■ Task brief ■
Each entry shown below is to be reproduced exactly.
_ _ _
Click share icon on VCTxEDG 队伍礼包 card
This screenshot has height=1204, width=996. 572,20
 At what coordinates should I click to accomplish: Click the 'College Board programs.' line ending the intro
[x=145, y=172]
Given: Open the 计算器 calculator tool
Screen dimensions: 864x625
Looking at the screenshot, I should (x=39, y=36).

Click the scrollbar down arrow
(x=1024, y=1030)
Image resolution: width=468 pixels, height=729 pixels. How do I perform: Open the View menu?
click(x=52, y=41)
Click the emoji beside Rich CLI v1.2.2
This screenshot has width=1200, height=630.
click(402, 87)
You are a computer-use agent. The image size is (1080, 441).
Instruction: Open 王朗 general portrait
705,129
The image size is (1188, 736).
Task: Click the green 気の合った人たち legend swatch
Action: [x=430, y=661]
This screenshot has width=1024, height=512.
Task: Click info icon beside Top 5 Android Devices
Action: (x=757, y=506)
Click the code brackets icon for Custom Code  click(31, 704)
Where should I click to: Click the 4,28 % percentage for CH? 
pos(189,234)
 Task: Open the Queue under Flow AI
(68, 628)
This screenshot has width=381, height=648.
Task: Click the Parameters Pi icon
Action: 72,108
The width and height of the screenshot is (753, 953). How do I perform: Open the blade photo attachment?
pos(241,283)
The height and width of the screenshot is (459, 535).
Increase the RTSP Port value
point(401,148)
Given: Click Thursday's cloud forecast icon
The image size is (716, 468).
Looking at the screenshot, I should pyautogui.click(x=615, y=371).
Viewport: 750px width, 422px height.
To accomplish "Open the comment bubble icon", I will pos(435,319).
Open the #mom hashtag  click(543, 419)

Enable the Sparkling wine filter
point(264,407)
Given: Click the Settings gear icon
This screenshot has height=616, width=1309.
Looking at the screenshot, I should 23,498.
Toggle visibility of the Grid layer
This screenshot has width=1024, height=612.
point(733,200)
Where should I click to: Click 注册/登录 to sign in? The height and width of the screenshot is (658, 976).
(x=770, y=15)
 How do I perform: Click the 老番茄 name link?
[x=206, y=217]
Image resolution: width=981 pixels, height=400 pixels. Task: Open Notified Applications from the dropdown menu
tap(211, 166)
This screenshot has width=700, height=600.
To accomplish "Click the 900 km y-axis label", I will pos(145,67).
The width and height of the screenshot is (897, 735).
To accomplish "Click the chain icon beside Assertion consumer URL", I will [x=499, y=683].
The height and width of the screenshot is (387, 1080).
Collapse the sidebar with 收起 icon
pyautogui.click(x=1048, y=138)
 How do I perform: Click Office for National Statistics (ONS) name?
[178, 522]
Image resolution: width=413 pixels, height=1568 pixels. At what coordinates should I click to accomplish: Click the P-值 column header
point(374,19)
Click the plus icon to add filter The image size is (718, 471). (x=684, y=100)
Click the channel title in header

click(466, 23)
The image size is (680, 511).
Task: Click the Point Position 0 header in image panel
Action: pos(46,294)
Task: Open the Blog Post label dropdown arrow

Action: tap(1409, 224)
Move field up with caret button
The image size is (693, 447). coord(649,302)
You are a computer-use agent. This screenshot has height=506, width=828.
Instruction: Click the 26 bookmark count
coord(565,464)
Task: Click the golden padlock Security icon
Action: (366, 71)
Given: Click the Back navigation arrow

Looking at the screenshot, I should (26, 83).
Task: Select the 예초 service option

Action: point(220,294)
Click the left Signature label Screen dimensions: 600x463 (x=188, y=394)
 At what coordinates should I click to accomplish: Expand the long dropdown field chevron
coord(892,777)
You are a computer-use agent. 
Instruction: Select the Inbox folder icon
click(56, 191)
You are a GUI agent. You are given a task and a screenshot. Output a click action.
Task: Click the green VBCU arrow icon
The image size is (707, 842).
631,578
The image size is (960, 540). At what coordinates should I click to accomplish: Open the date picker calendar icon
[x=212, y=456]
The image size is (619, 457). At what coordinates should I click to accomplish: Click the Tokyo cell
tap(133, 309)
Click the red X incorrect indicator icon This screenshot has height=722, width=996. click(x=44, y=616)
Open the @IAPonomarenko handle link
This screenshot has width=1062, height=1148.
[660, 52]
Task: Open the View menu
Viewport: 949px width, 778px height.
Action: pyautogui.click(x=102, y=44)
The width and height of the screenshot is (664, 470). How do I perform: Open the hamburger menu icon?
_ _ _
■ Expected answer ■
Click share icon on VCTxEDG 队伍礼包 card
This screenshot has height=1204, width=996. 572,20
 At what coordinates should I click to accomplish: Click the 'College Board programs.' line ending the intro
[x=145, y=172]
Given: Open the 计算器 calculator tool
Screen dimensions: 864x625
Looking at the screenshot, I should (x=39, y=36).

Click the scrollbar down arrow
(x=1024, y=1030)
Image resolution: width=468 pixels, height=729 pixels. How do I perform: Open the View menu?
click(x=52, y=41)
Click the emoji beside Rich CLI v1.2.2
This screenshot has width=1200, height=630.
click(402, 87)
You are a computer-use agent. The image size is (1080, 441).
Instruction: Open 王朗 general portrait
705,129
The image size is (1188, 736).
Task: Click the green 気の合った人たち legend swatch
Action: [x=430, y=661]
This screenshot has width=1024, height=512.
Task: Click info icon beside Top 5 Android Devices
Action: (x=757, y=506)
Click the code brackets icon for Custom Code  click(31, 704)
Where should I click to: Click the 4,28 % percentage for CH? 
pos(189,234)
 Task: Open the Queue under Flow AI
(68, 628)
This screenshot has width=381, height=648.
Task: Click the Parameters Pi icon
Action: 72,108
The width and height of the screenshot is (753, 953). How do I perform: Open the blade photo attachment?
pos(241,283)
The height and width of the screenshot is (459, 535).
Increase the RTSP Port value
point(401,148)
Given: Click Thursday's cloud forecast icon
The image size is (716, 468).
Looking at the screenshot, I should pyautogui.click(x=615, y=371).
Viewport: 750px width, 422px height.
To accomplish "Open the comment bubble icon", I will pos(435,319).
Open the #mom hashtag  click(543, 419)

Enable the Sparkling wine filter
point(264,407)
Given: Click the Settings gear icon
This screenshot has height=616, width=1309.
Looking at the screenshot, I should 23,498.
Toggle visibility of the Grid layer
This screenshot has width=1024, height=612.
point(733,200)
Where should I click to: Click 注册/登录 to sign in? The height and width of the screenshot is (658, 976).
(x=770, y=15)
 How do I perform: Click the 老番茄 name link?
[x=206, y=217]
Image resolution: width=981 pixels, height=400 pixels. Task: Open Notified Applications from the dropdown menu
tap(211, 166)
This screenshot has width=700, height=600.
To accomplish "Click the 900 km y-axis label", I will pos(145,67).
The width and height of the screenshot is (897, 735).
To accomplish "Click the chain icon beside Assertion consumer URL", I will [x=499, y=683].
The height and width of the screenshot is (387, 1080).
Collapse the sidebar with 收起 icon
pyautogui.click(x=1048, y=138)
 How do I perform: Click Office for National Statistics (ONS) name?
[178, 522]
Image resolution: width=413 pixels, height=1568 pixels. At what coordinates should I click to accomplish: Click the P-值 column header
point(374,19)
Click the plus icon to add filter The image size is (718, 471). (x=684, y=100)
Click the channel title in header

click(466, 23)
The image size is (680, 511).
Task: Click the Point Position 0 header in image panel
Action: pos(46,294)
Task: Open the Blog Post label dropdown arrow

Action: tap(1409, 224)
Move field up with caret button
The image size is (693, 447). coord(649,302)
You are a computer-use agent. This screenshot has height=506, width=828.
Instruction: Click the 26 bookmark count
coord(565,464)
Task: Click the golden padlock Security icon
Action: (366, 71)
Given: Click the Back navigation arrow

Looking at the screenshot, I should (26, 83).
Task: Select the 예초 service option

Action: point(220,294)
Click the left Signature label Screen dimensions: 600x463 (x=188, y=394)
 At what coordinates should I click to accomplish: Expand the long dropdown field chevron
coord(892,777)
You are a computer-use agent. 
Instruction: Select the Inbox folder icon
click(56, 191)
You are a GUI agent. You are given a task and a screenshot. Output a click action.
Task: Click the green VBCU arrow icon
The image size is (707, 842).
631,578
The image size is (960, 540). At what coordinates should I click to accomplish: Open the date picker calendar icon
[x=212, y=456]
The image size is (619, 457). At what coordinates should I click to accomplish: Click the Tokyo cell
tap(133, 309)
Click the red X incorrect indicator icon This screenshot has height=722, width=996. click(x=44, y=616)
Open the @IAPonomarenko handle link
This screenshot has width=1062, height=1148.
[660, 52]
Task: Open the View menu
Viewport: 949px width, 778px height.
Action: pyautogui.click(x=102, y=44)
The width and height of the screenshot is (664, 470). How do I perform: Open the hamburger menu icon?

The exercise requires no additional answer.